La présente publication fait suite à une journée d’étude qui s’est déroulée le 14 mai 2018 aux Beaux-Arts de Paris. Intitulée « La performance : un espace de visibilité pour les femmes artistes ? », cette journée s’inscrivait dans le cadre du programme de recherche interdisciplinaire « Visibilité et invisibilité des savoirs des femmes : les créations, les savoirs et leur circulation, XVIe-XXIe siècles ». Porté par Caroline Trotot au sein du laboratoire Littératures, Savoirs et Arts (LISAA) de l’université Paris-Est — Marne-la-Vallée en 2017-2018, ce programme a bénéficié, pour cette journée d’étude et pour cette publication, du soutien et de la collaboration active de l’association AWARE : Archives of Women Artists, Research and Exhibitions. Un des objectifs était d’étudier comment l’œuvre créatrice ou encore l’usage du corps pouvaient donner lieu à des stratégies de détournement permettant d’interroger les mécanismes de visibilité et d’invisibilité qui régissent les savoirs des femmes. La performance s’est en conséquence imposée comme un terrain imbriquant conjointement ces aspects du corps et de l’œuvre, d’autant qu’elle a, dans son histoire, été en grande partie investie par les femmes.

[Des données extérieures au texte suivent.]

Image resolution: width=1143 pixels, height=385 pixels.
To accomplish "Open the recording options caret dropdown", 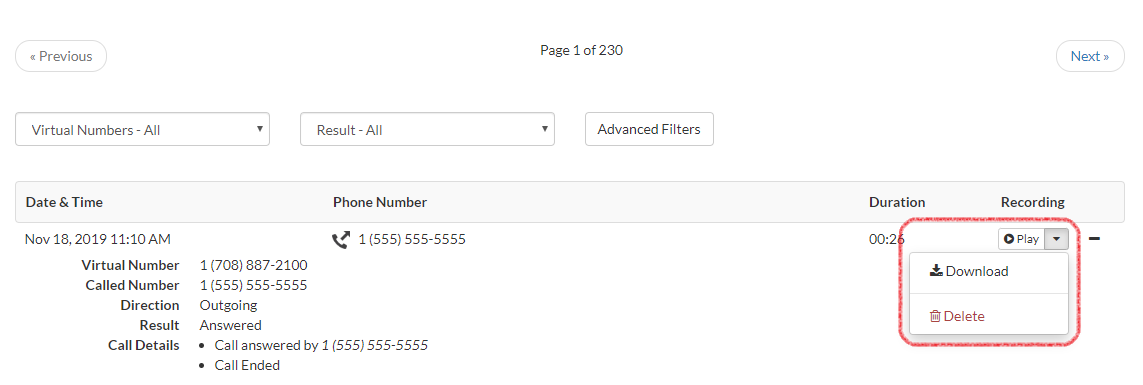I will [1057, 239].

Corps souffrants, corps vulnérables, corps mourants : les dégradations et les altérations corporelles liées à la maladie ont constitué un champ de recherche important pour les femmes artistes pratiquant la performance dans les années 1980 et 1990. À rebours des normes de figuration de la féminité, alliant beauté, séduction, vigueur et jeunesse, leurs œuvres performatives donnent à voir des états de corps socialement inacceptables, habituellement dissimulés ou censurés. Atteintes par différents types de cancers, Yvonne Rainer, Jo Spence et Hannah Wilke ont développé des approches performatives et documentaires qui font du corps pathologisé un espace de questionnement, de représentation et de lutte. Comment performer son identité sexuelle lorsque l’on en a perdu les marqueurs fondamentaux (les seins, les cheveux, la beauté) ? Comment le corps malade permet-il de déjouer la mascarade de la féminité ? Du corps-objet au corps-sujet, l’article montre comment l’exhibition et l’expérimentation de la corporéité souffrante participent d’un processus de subjectivisation féministe.
Docteure en histoire et critique des arts de l’université Rennes 2, Johanna Renard est l’autrice d’une thèse intitulée Poétique et politique de l’ennui dans la danse et le cinéma d’Yvonne Rainer, à paraître en 2020 aux éditions De l’incidence. Collaborant régulièrement à la revue Critique d’art, elle a publié des articles dans les revues Cahiers du genre, Cahiers de narratologie, Agôn. Elle codirige par ailleurs l’édition des actes du colloque international Constellations subjectives : pour une histoire féministe de l’art, paru en 2020 aux éditions iXe. Portant sur la performance, la danse, le cinéma expérimental et l’art vidéo, ses recherches s’inscrivent dans une approche historique et sociale de l’art contemporain depuis les années 1960, avec un intérêt spécifique pour les pratiques artistiques féministes et queer.